- _Data shown_:
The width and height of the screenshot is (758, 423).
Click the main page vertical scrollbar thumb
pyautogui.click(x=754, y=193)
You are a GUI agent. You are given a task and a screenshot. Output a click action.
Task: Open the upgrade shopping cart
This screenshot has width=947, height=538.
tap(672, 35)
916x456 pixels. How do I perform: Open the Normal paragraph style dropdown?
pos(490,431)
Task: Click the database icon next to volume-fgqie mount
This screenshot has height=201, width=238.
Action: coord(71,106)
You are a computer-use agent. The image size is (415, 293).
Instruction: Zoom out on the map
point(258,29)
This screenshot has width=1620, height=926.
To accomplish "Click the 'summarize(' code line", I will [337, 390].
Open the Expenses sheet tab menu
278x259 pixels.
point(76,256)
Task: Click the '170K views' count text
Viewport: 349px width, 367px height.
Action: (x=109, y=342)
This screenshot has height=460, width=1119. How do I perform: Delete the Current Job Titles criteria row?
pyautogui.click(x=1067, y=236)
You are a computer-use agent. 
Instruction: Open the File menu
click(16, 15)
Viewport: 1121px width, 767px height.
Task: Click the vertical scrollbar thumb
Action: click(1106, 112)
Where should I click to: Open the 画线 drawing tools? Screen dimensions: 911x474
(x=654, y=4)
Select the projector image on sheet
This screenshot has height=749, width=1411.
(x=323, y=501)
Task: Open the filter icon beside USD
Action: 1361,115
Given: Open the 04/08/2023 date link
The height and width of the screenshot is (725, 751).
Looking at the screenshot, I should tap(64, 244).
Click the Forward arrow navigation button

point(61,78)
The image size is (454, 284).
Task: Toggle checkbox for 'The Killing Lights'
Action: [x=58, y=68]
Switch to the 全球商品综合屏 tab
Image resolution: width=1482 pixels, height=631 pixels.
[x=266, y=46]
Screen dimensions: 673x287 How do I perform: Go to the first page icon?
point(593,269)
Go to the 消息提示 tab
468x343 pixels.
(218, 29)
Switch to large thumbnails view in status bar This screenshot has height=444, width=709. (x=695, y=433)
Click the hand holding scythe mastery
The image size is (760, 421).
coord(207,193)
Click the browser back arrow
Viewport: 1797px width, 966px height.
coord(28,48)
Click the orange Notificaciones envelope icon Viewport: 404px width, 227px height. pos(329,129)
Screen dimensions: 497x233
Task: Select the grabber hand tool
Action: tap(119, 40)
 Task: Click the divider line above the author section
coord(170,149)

- _Your objective_:
Print every record above once more, exactly as written.

- _Solution to this task_:
The width and height of the screenshot is (758, 423).
Click the main page vertical scrollbar thumb
pyautogui.click(x=754, y=193)
You are a GUI agent. You are given a task and a screenshot. Output a click action.
Task: Open the upgrade shopping cart
This screenshot has width=947, height=538.
tap(672, 35)
916x456 pixels. How do I perform: Open the Normal paragraph style dropdown?
pos(490,431)
Task: Click the database icon next to volume-fgqie mount
This screenshot has height=201, width=238.
Action: coord(71,106)
You are a computer-use agent. The image size is (415, 293).
Instruction: Zoom out on the map
point(258,29)
This screenshot has width=1620, height=926.
To accomplish "Click the 'summarize(' code line", I will [337, 390].
Open the Expenses sheet tab menu
278x259 pixels.
point(76,256)
Task: Click the '170K views' count text
Viewport: 349px width, 367px height.
Action: (x=109, y=342)
This screenshot has height=460, width=1119. How do I perform: Delete the Current Job Titles criteria row?
pyautogui.click(x=1067, y=236)
You are a computer-use agent. 
Instruction: Open the File menu
click(16, 15)
Viewport: 1121px width, 767px height.
Task: Click the vertical scrollbar thumb
Action: click(1106, 112)
Where should I click to: Open the 画线 drawing tools? Screen dimensions: 911x474
(x=654, y=4)
Select the projector image on sheet
This screenshot has height=749, width=1411.
(x=323, y=501)
Task: Open the filter icon beside USD
Action: 1361,115
Given: Open the 04/08/2023 date link
The height and width of the screenshot is (725, 751).
Looking at the screenshot, I should tap(64, 244).
Click the Forward arrow navigation button

point(61,78)
The image size is (454, 284).
Task: Toggle checkbox for 'The Killing Lights'
Action: [x=58, y=68]
Switch to the 全球商品综合屏 tab
Image resolution: width=1482 pixels, height=631 pixels.
[x=266, y=46]
Screen dimensions: 673x287 How do I perform: Go to the first page icon?
point(593,269)
Go to the 消息提示 tab
468x343 pixels.
(218, 29)
Switch to large thumbnails view in status bar This screenshot has height=444, width=709. (x=695, y=433)
Click the hand holding scythe mastery
The image size is (760, 421).
coord(207,193)
Click the browser back arrow
Viewport: 1797px width, 966px height.
coord(28,48)
Click the orange Notificaciones envelope icon Viewport: 404px width, 227px height. pos(329,129)
Screen dimensions: 497x233
Task: Select the grabber hand tool
Action: tap(119, 40)
 Task: Click the divider line above the author section
coord(170,149)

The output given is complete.